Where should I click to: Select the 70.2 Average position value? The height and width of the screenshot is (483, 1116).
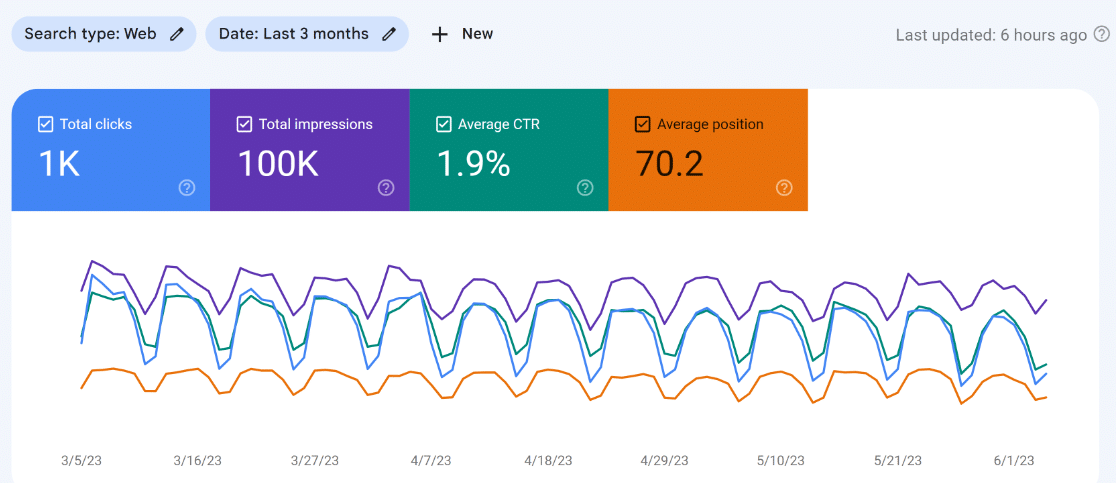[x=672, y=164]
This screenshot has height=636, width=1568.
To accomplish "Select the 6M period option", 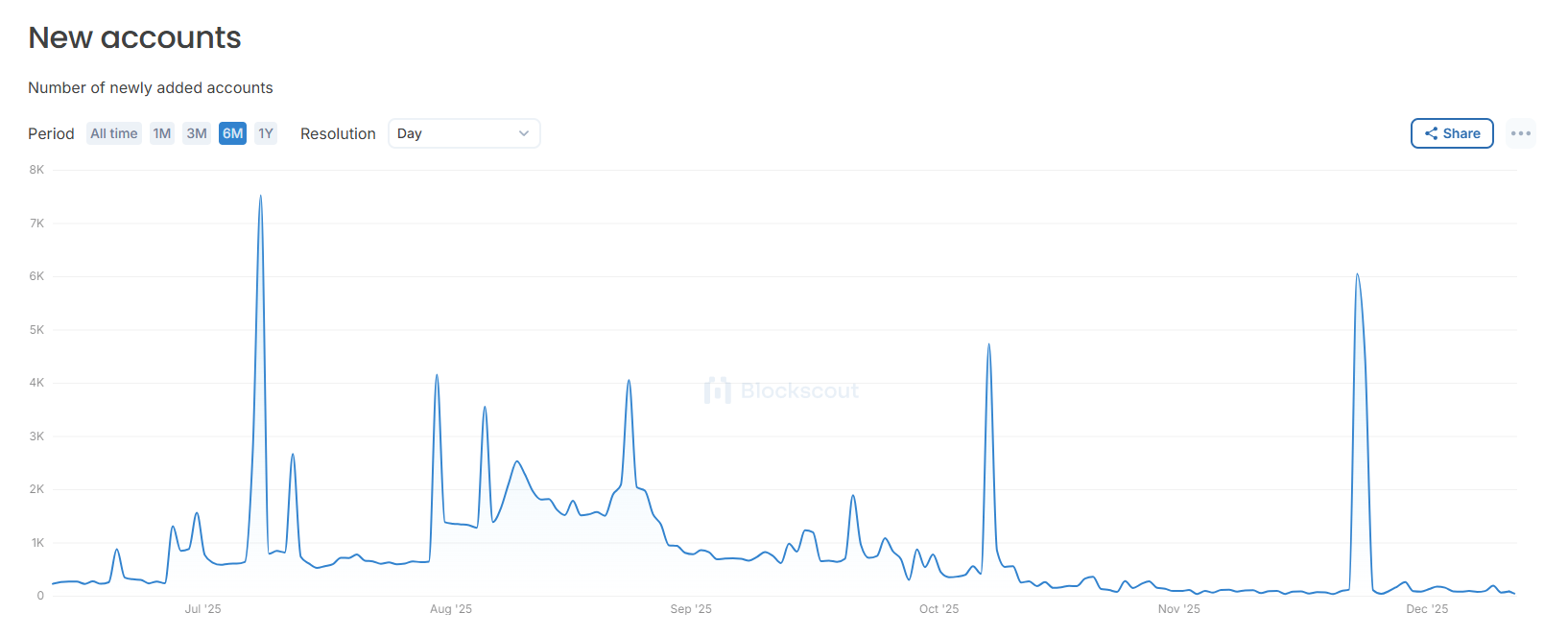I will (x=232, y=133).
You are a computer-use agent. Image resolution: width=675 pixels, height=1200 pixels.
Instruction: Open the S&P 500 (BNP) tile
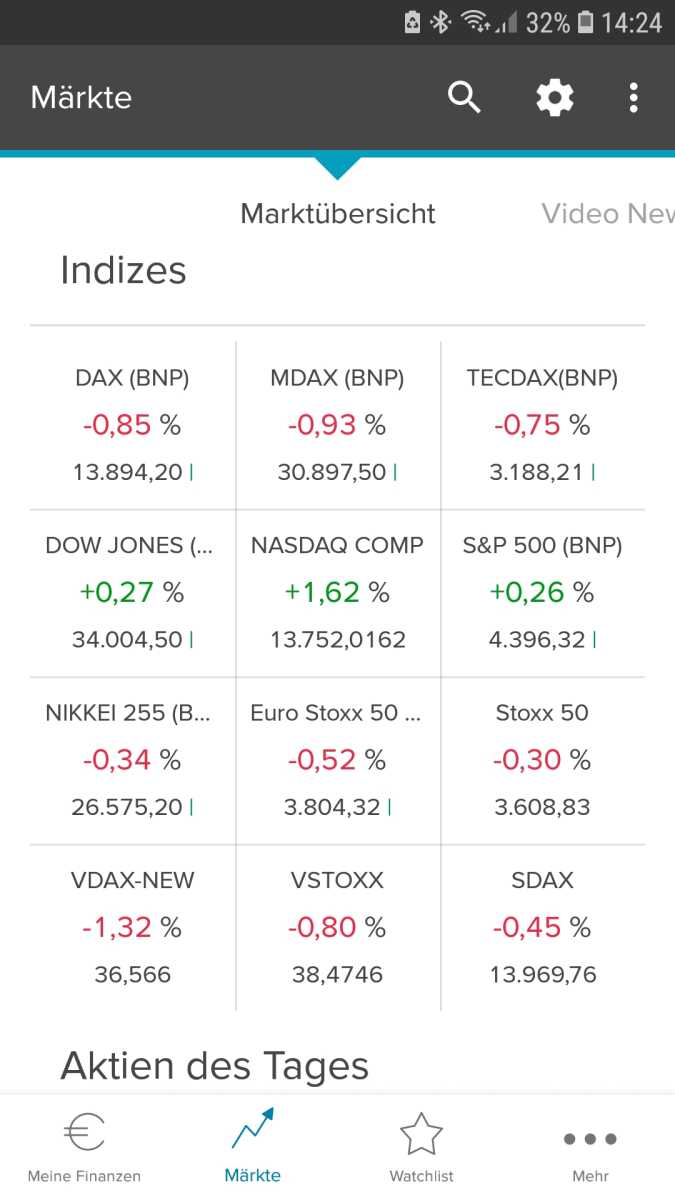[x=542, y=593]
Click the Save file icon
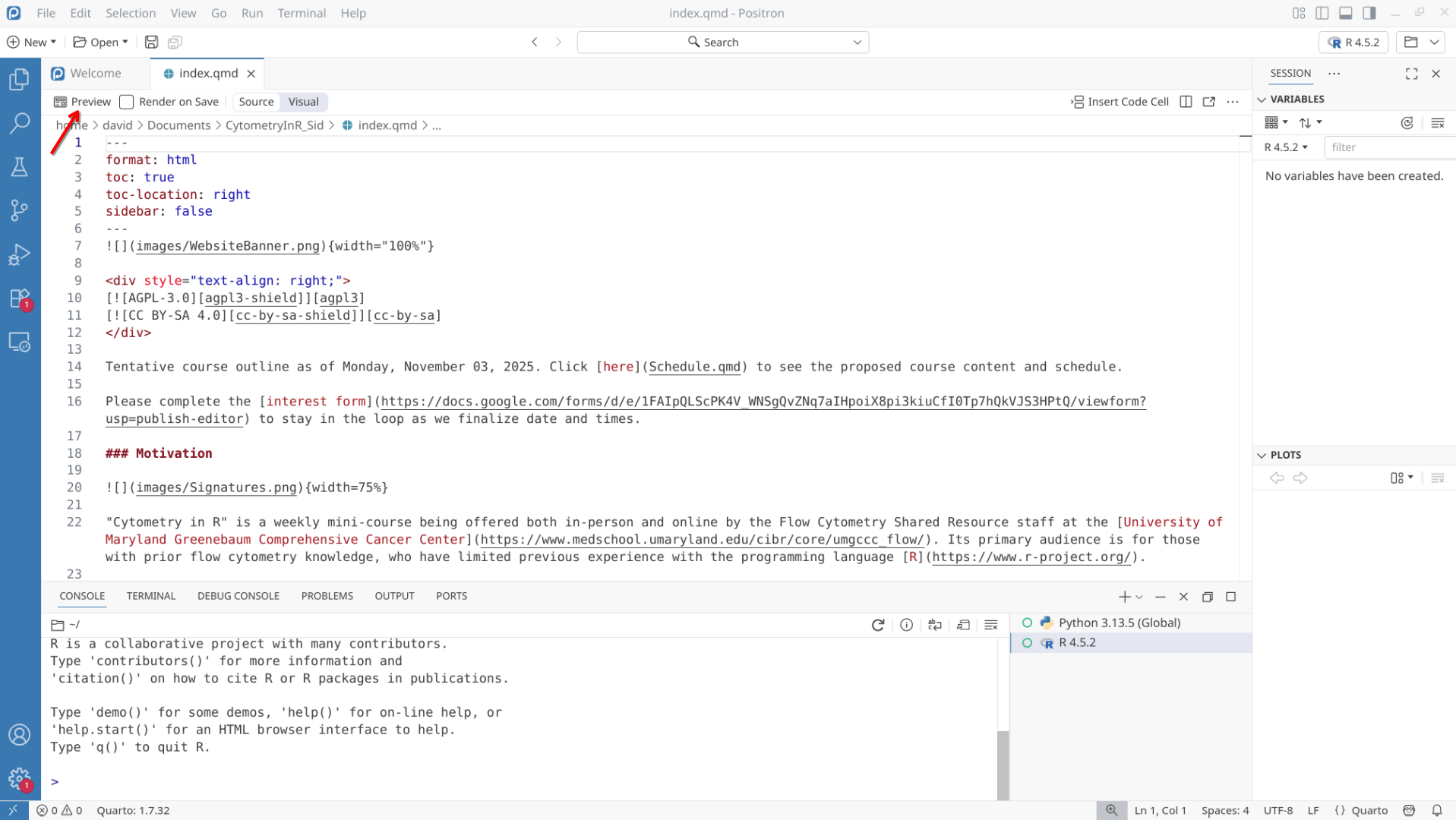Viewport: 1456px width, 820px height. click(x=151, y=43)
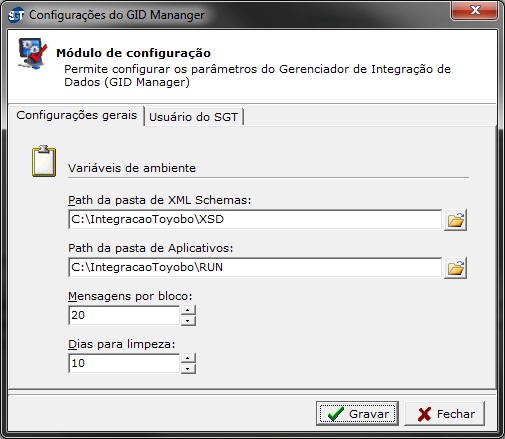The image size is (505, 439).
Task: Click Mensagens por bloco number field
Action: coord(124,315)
--------
**To do**
Your copy should hold only the lines running from the one that contains "You are a computer-use" through the final line of the data; transcribe them exactly, both ends included, and leave pictures out.

**Written solution**
You are a computer-use agent. Image resolution: width=675 pixels, height=1200 pixels.
Instruction: Open the S&P 500 (BNP) tile
[x=542, y=593]
Click the Save file icon
Viewport: 1456px width, 820px height. click(x=151, y=43)
The image size is (505, 439).
Task: Click Mensagens por bloco number field
Action: coord(124,315)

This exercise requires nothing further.